> WHAT NEEDS TO BE DONE
In the records below, tally the lines that contain the word "code" and give only that number.

> MATERIAL SHOWN
################

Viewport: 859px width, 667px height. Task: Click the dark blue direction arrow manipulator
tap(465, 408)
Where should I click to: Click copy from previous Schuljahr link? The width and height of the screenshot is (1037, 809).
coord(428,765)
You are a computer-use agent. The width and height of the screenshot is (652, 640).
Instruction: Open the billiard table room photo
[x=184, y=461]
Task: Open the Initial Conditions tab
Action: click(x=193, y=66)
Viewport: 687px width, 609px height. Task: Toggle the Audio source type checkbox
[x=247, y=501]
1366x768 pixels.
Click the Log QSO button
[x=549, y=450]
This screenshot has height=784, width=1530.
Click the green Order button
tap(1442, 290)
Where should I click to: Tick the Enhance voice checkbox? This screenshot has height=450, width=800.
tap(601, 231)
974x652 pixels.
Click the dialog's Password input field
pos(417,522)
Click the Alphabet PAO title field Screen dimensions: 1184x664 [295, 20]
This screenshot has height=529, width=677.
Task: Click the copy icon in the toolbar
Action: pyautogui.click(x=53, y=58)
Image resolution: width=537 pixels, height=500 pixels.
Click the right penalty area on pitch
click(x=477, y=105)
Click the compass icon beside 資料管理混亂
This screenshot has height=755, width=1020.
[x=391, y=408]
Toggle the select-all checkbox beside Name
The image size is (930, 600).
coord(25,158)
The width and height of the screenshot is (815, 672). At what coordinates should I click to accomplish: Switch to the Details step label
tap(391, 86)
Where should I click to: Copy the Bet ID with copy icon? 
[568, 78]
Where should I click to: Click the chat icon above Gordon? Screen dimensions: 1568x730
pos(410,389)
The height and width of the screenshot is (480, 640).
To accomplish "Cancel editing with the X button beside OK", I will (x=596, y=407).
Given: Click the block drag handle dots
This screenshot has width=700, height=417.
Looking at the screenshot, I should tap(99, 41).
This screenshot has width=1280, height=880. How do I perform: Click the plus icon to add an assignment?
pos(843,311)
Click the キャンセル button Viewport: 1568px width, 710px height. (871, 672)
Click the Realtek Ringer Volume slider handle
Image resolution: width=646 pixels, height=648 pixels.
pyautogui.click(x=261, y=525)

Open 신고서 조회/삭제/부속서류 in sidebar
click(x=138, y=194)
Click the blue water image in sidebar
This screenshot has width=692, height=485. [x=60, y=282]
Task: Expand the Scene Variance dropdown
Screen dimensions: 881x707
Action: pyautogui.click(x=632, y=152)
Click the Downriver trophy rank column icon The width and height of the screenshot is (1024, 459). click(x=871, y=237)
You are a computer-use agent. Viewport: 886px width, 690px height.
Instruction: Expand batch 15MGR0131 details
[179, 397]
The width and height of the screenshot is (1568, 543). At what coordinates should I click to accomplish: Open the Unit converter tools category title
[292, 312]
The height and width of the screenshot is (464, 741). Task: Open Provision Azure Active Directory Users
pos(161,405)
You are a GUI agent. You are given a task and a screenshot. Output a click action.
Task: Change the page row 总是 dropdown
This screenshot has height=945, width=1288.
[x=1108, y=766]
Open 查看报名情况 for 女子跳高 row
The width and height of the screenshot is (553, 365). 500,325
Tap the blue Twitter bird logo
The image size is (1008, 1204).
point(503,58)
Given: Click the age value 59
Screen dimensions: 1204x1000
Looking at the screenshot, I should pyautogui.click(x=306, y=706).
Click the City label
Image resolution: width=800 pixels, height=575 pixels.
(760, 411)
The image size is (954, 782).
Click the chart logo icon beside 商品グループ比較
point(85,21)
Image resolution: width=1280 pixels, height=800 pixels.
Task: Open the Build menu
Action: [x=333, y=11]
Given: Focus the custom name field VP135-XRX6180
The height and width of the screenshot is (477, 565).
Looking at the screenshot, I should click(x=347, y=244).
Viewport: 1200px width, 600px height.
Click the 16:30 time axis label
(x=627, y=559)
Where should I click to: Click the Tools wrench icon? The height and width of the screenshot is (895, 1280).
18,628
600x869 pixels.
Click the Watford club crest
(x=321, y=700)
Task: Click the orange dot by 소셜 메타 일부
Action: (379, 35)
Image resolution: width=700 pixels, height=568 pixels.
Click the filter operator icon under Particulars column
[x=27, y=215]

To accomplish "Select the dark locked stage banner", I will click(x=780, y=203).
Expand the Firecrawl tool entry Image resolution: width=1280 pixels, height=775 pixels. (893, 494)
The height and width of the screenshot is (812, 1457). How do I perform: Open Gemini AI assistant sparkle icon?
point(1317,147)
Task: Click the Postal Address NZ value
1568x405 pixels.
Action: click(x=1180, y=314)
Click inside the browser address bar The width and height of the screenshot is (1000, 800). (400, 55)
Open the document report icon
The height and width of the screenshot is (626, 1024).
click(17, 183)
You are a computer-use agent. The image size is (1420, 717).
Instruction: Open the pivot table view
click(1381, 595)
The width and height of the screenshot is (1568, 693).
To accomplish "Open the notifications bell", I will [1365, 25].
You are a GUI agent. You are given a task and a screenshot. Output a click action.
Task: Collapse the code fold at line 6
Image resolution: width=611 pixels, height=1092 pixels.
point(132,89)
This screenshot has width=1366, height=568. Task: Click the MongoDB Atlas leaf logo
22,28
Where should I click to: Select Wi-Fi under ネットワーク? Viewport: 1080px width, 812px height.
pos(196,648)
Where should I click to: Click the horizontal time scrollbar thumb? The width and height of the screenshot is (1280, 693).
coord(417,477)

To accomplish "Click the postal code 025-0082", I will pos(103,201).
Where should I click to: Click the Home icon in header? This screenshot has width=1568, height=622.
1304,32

################

> RESPONSE
2